I confessed: for all my raving about McCarthy, and echoes I found in Junger’s work, I had not read Suttree.
“Are you fucking kidding?” Junger said. “You have to read Suttree.”
I took his advice, went to the Strand on my way to the subway. He was right.
Cornelius Suttree drifts through rusted rail yards, dive bars and diners. Not much plot happens over nearly 500 pages but everything is pungently hyperreal. McCarthy achieves a vast tapestry of anger, humour, violence, kindness, bad behaviour and basic decency. Suttree may be McCarthy’s most sympathetic book but it’s still very male. Just like his darker works, you don’t read it as much as live it; emerging, you wonder if you dreamed it.
His breakthrough novel, All the Pretty Horses, was perhaps his most conventional. But “although its subject and approach are superficially more palatable” than those of McCarthy’s previous books, the New York Times said on release, “the essence of his unusual vision also persists”.
Two young Texans go to Mexico to work with horses. An affair ends badly. Native Americans are present, but not central. The sense of an ancient wilderness from which the Americas were carved and to which they will return is palpable on each page. In the second and third books of the trilogy, McCarthy’s vision darkens, his style fragments, the reader must work ever harder. What the Times reviewer contended would in lesser hands have become “a combination of Lonesome Dove and Huckleberry Finn” becomes instead a kind of modern Faulkner. Faulkner said “the past is never dead, it’s not even past”; McCarthy writes a terrible, perpetual present.
In The Road, the story of a father and son’s fight for survival in a blasted landscape after an unspecified environmental catastrophe, is grim, relentless and often hard to stomach. An all-too-plausible picture of a society destroyed by its own appetite, its antecedents are there in previous books, from the deranged hillbilly in Child of God to the ever-harsher terrain of The Border Trilogy and the seething horror of Blood Meridian. The Road ends on a note of hope – a faint one, though.
No Country for Old Men came next. The Coen brothers’ film may have superseded the book in the popular imagination, as successful films do, but readers are unlikely to be disappointed whether they come to the novel before or after the movie. The Coens took most of it straight from McCarthy’s pages. Anton Chigurh, the hitman ultimately played by Javier Bardem, is a descendant of Judge Holden in Blood Meridian: implacable, terrifying, Death on his white horse assuming outlandish human form. McCarthy concentrates on simple, relentless fate. Like the west Texas landscape in which the drug deal gone awry plays out, the book has terrible beauty. It helps that it also rips along like a thriller.

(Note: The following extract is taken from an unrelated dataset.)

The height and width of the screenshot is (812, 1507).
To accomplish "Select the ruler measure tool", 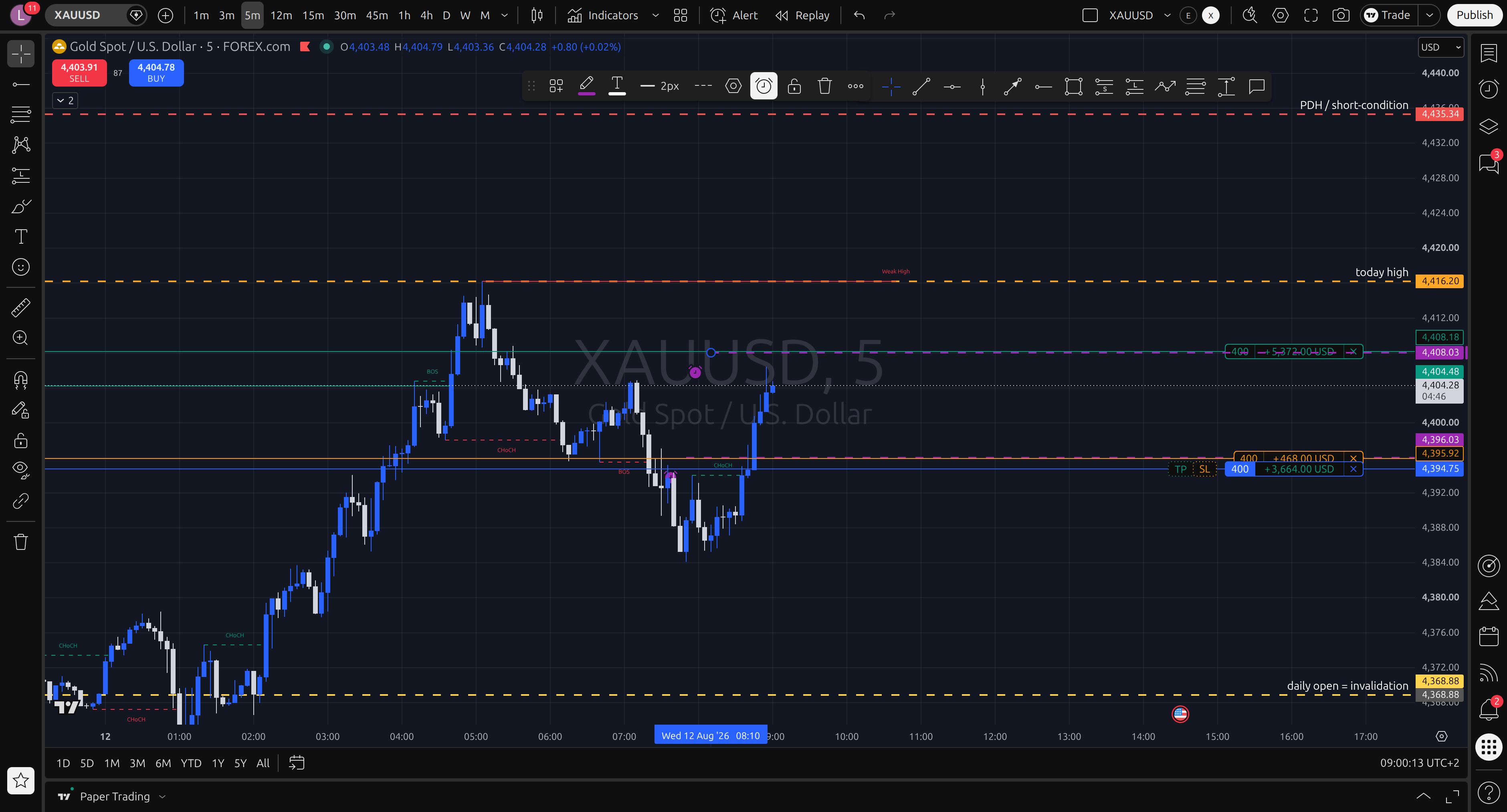I will tap(21, 308).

So does Blood Meridian, for my money McCarthy’s greatest novel but more than that – the greatest modern novel, the true successor or companion to Moby-Dick, a book in which McCarthy pursues themes with which Herman Melville wrestled but places his tale in the open west, rather than at sea.

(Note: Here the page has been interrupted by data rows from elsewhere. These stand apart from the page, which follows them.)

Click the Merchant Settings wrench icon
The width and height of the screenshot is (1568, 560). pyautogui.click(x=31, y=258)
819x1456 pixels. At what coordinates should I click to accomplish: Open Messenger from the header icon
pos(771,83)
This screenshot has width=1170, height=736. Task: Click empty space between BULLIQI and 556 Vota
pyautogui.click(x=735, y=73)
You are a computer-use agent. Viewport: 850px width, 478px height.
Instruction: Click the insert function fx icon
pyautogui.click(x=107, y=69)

In Blood Meridian, McCarthy reaches the peak of his style: spare and ornate at once, repetitious but endlessly readable. The violence is appalling, as violence is. White men wreak terror. Native Americans fight back. Through the maniacally eloquent Judge, McCarthy contends a stark truth: that violence is what men will always pursue. That violence is what America was born from and will not escape. Every time there is a school shooting, I think of McCarthy’s tree, hung with the bodies of dead infants.
In the end, McCarthy’s elemental brilliance lies in perhaps the most famous lines in Blood Meridian: “It makes no difference what men think of war, said the judge. War endures. As well ask men what they think of stone. War was always here. Before man was, war waited for him. The ultimate trade awaiting its ultimate practitioner.”